On 2/19/2018 12:19 PM, Corinna Vinschen wrote:
On Feb 19 08:22, Ken Brown wrote:
On 2/19/2018 4:00 AM, Corinna Vinschen wrote:
On Feb 17 22:37, Ken Brown wrote:
Some code in emacs wants to reserve a chunk of address space with a big
PROT_NONE anonymous mapping, and then carve it up into separate mappings
associated to segments of a file.  This fails on Cygwin.  Here's a test case
that illustrates the problem:
[...]
Several limitations in the Windows kernel disallow this:

- It doesn't allow to unmap parts of a map, only the entire map as a
    whole.
    Cygwin has a workaround: If you unmap parts of a map it just keeps
    track of this and sets the protection of the affected pages to
    PAGE_NOACCESS.  In case of anonymous mappings, it even recycles them
    potentially for other mappings.

- It also disallows to re-map any allocated or mapped mamory for another
    purpose.

○ ○ ○ ○

PROBLEM DETAILS: Pick up the email thread on Cygwin memory mapping after its final sentence and extend it. The lines that come next have nothing to do with the work here.

○ ○ ○ ○

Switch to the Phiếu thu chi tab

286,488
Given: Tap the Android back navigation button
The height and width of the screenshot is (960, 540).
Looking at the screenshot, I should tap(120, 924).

○ ○ ○ ○

RESPONSE FOR THIS EXERCISE:
So this part of the POSIX specs for mmap:

    "The mapping established by mmap() shall replace any previous mappings
     for those whole pages containing any part of the address space of the
     process starting at pa and continuing for len bytes"

can't be implemented with Windows means.

The only workaround possible would be to handle this *exact* scenario as
a special case in Cygwin's mmap:  If the new mapping falls in the middle
of an existing mapping and if the original mapping was an anonymous
mapping with PROT_NONE page protection, then

On second thought, we *could* do this, if the pages have been mmapped
before(*).  Unfortunately this would require a *major* revamp of the
page handling in mmap.  We would have to keep the mapping of every
single 64K page separate.

I.e., requesting a file mapping of 256K at offset 0 on the POSIX level
would have to be handled as four Windows file mappings under the hood:

1. a 64K file mapping at offset 0
2. a 64K file mapping at offset 65536
3. a 64K file mapping at offset 131072
4. a 64K file mapping at offset 196608

A request to mmap another 64K page to the third mapping in this example
could then be done by unmapping the third mapping and replace it with
the requested mapping.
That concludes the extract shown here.